>> Tuesday, July 26, 2005
Sometimes I think I am my own worst enemy.
I look at the world around me and keep hoping for a girlfriend or a wife, why? Not because I want a family or anything like that...I just want to share my life with someone. I want someone who I like for who they are. Someone who will let me talk their ears off, who I can get mad at and they won't walk away. I want someone who will make me shed the tears I hide. I want someone who will be there for me when I want them, and when I don't. Someone I can talk to, and who will talk to me. I want to be part of someone else's life on a level where there are no secrets, I want to be able to wake up in the morning excited to talk to them, to hear what they have to say, and to share with them my dream, or my thought.
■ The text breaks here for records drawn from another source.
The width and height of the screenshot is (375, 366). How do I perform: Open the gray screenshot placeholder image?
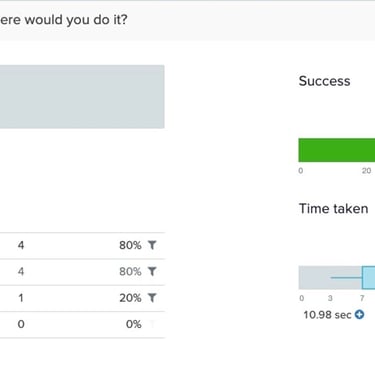(x=82, y=97)
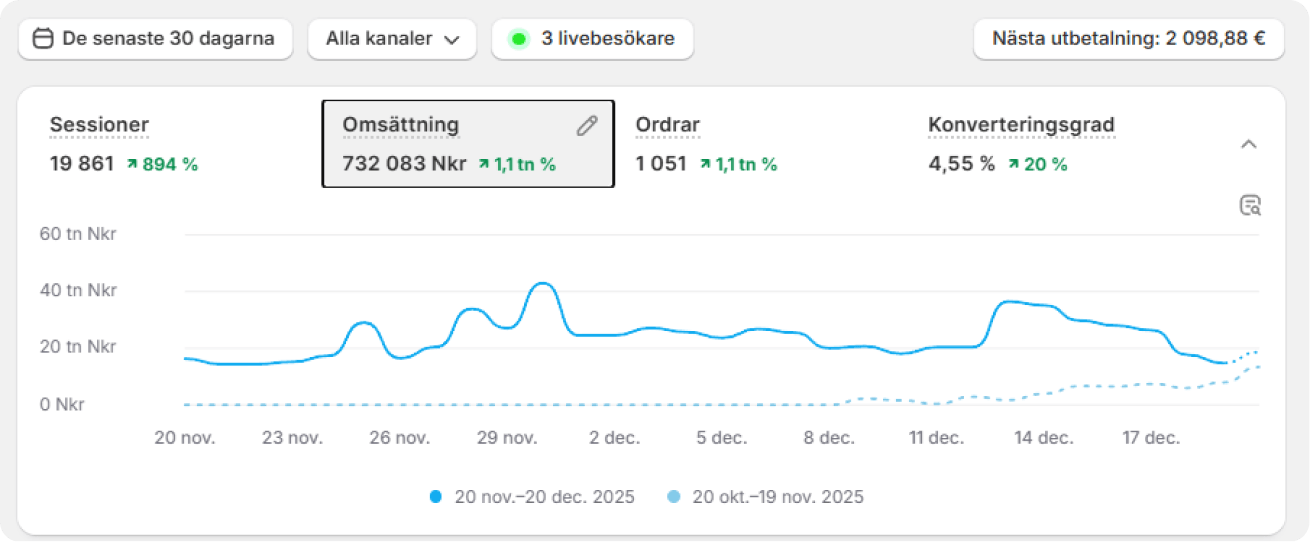Click the trend arrow beside Konverteringsgrad 20 %
Screen dimensions: 1310x542
coord(1014,165)
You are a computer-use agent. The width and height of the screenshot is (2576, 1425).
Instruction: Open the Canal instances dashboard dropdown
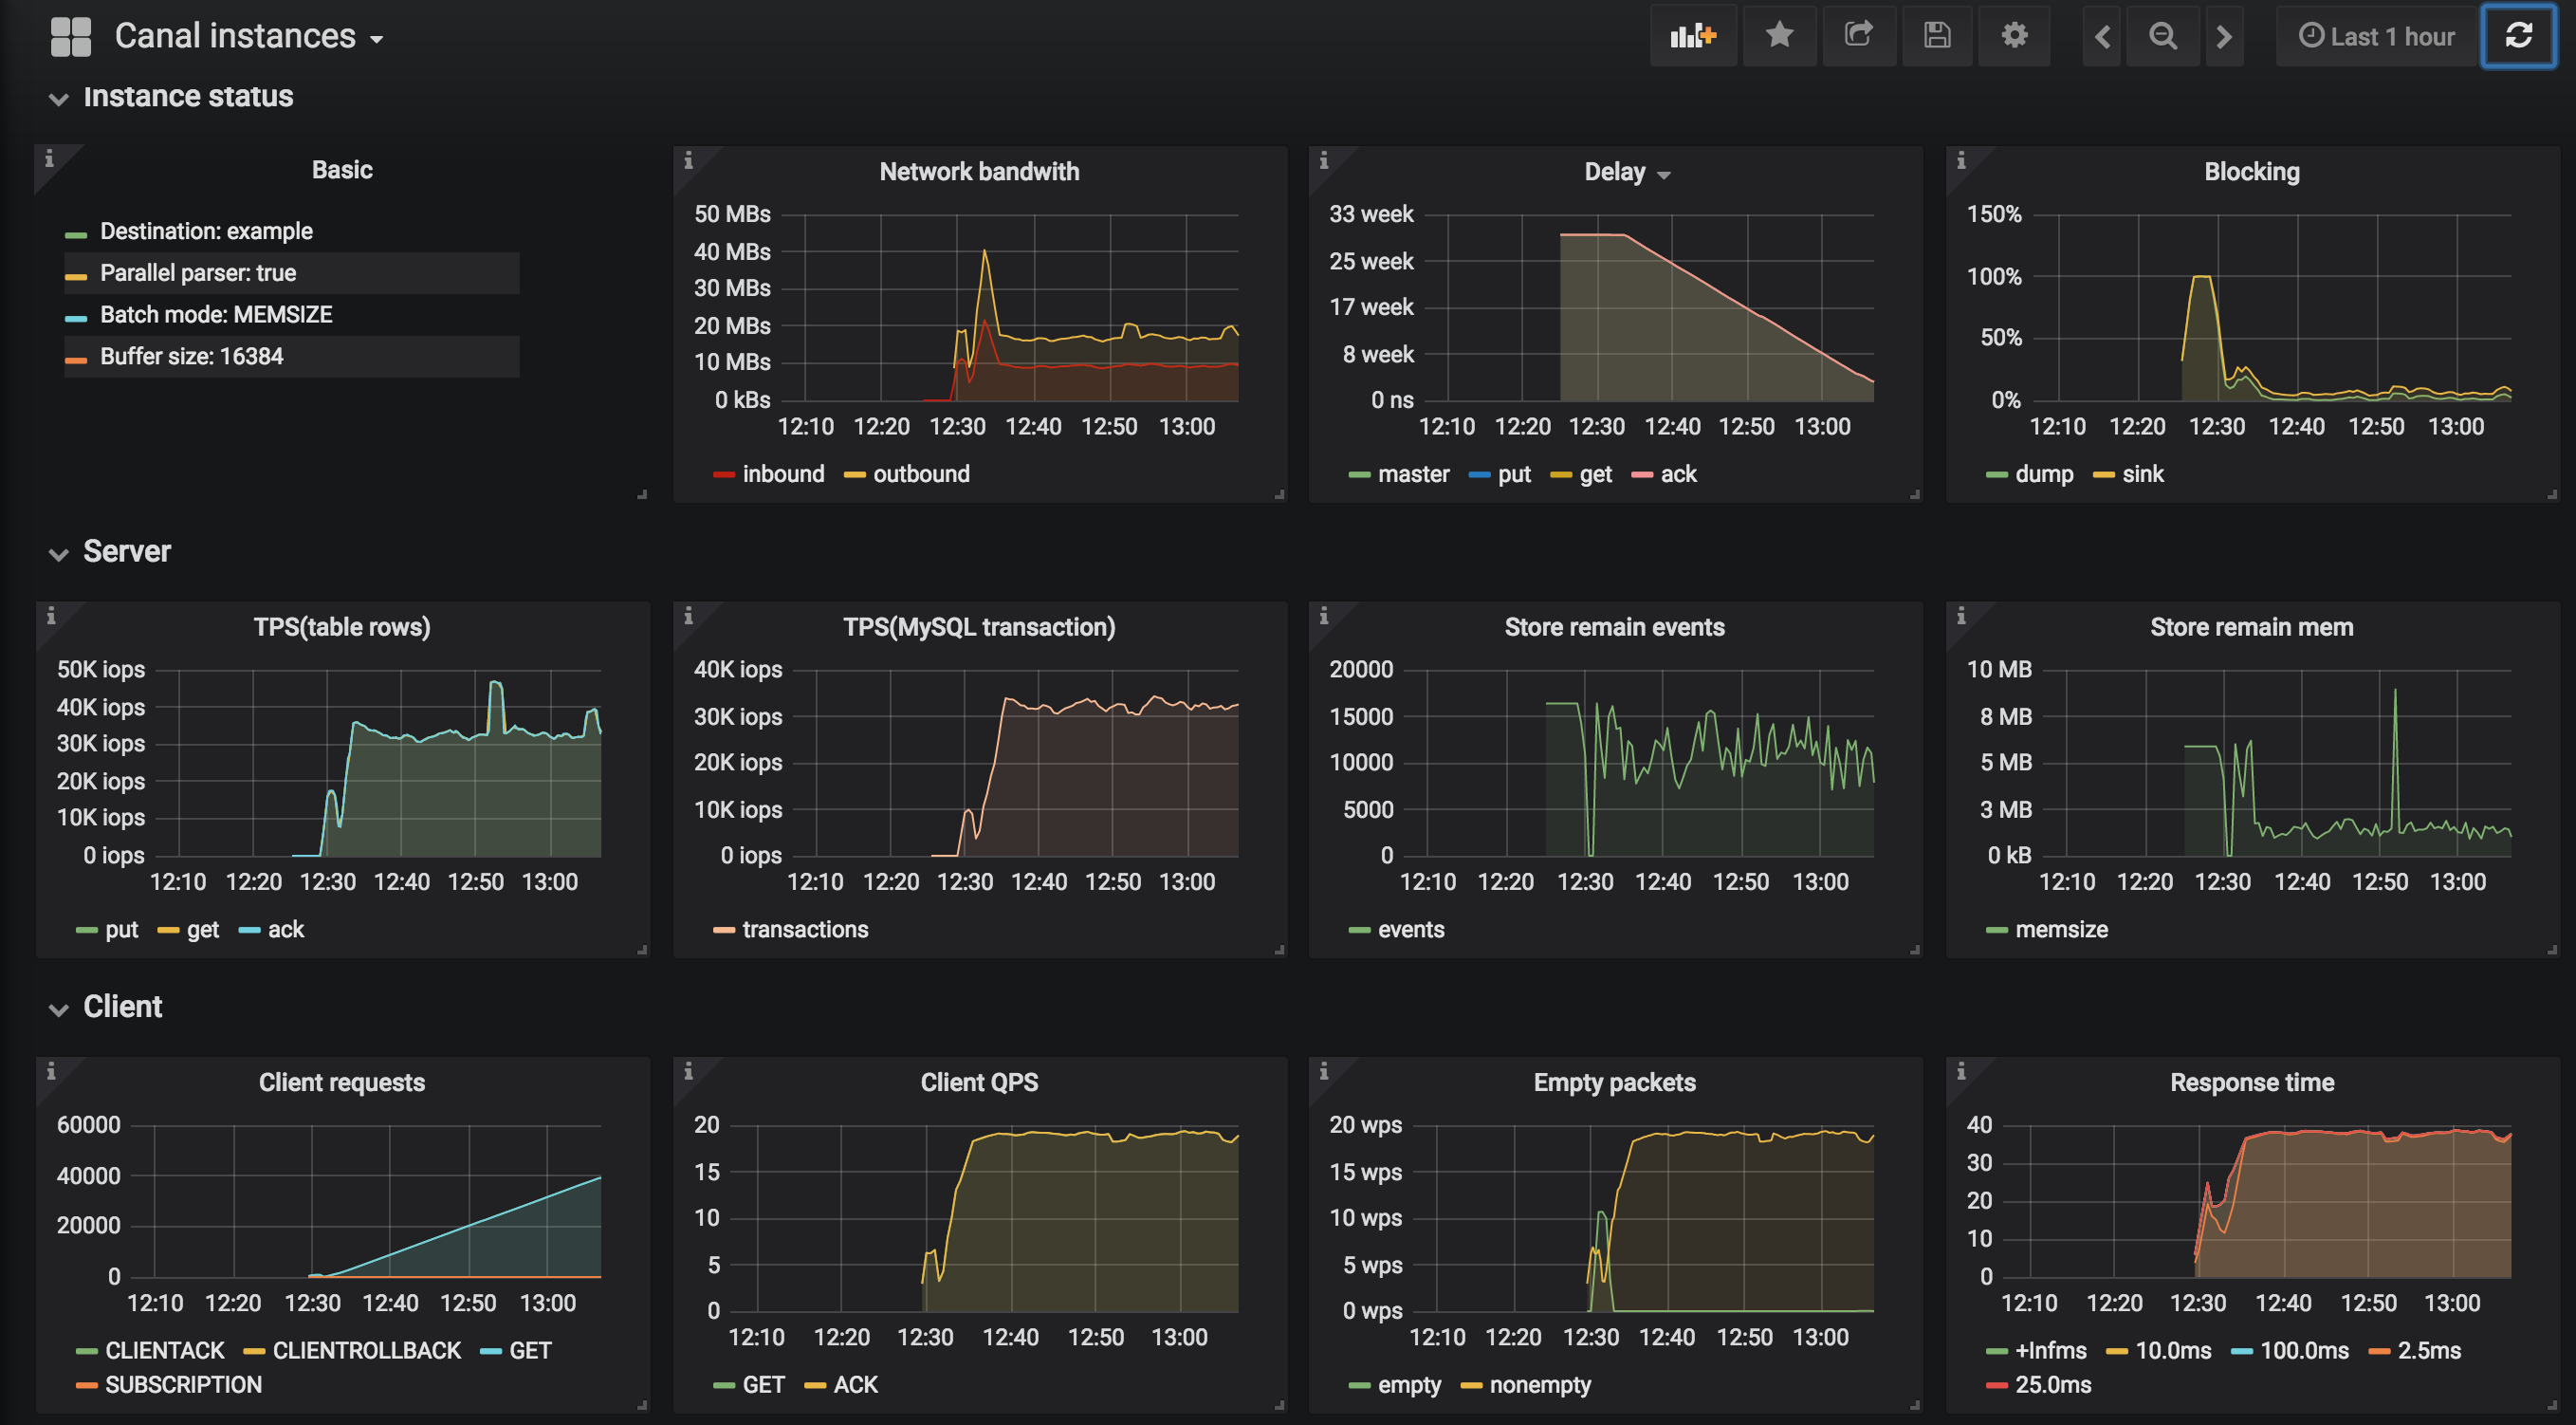point(249,36)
I've never had many close friends, never really met anyone who I can just talk to. I've always felt like I was on the outside of the shop looking in. Never included but always kinda there...Hovering around the edges. But I've always wanted to be inside. That's why I do some of the things I do, goad people into saying things, and doing things. Not because I dislike them, or think less of the,m, but because I want them to take notice of me...to call me up and ask to hang out sometime. I want them to call me out of the blue just to say hello, share some stupid story about spitting out the car and hitting your leg. And then go on with the rest of my day being reminded of them every time I look at that weird stain on my pants.
I can't remember where I heard this, and I know the quote isn't quite right but....
"The only universal human condition is loneliness."
I think it was while I was watching scrubs... In fact I know it is... when JD realizes that his Dad is just another guy, struggling to make it through life, a guy who sleeps on his couch when he comes to visit because he can't afford a hotel. A guy who goes off to visit an old friend not because he wants to see him, but because he might be able to sell him something, and he really needs to sell something.
I suppose one of these days I'll get over it, either in this life or the next, but I sure hope it comes soon.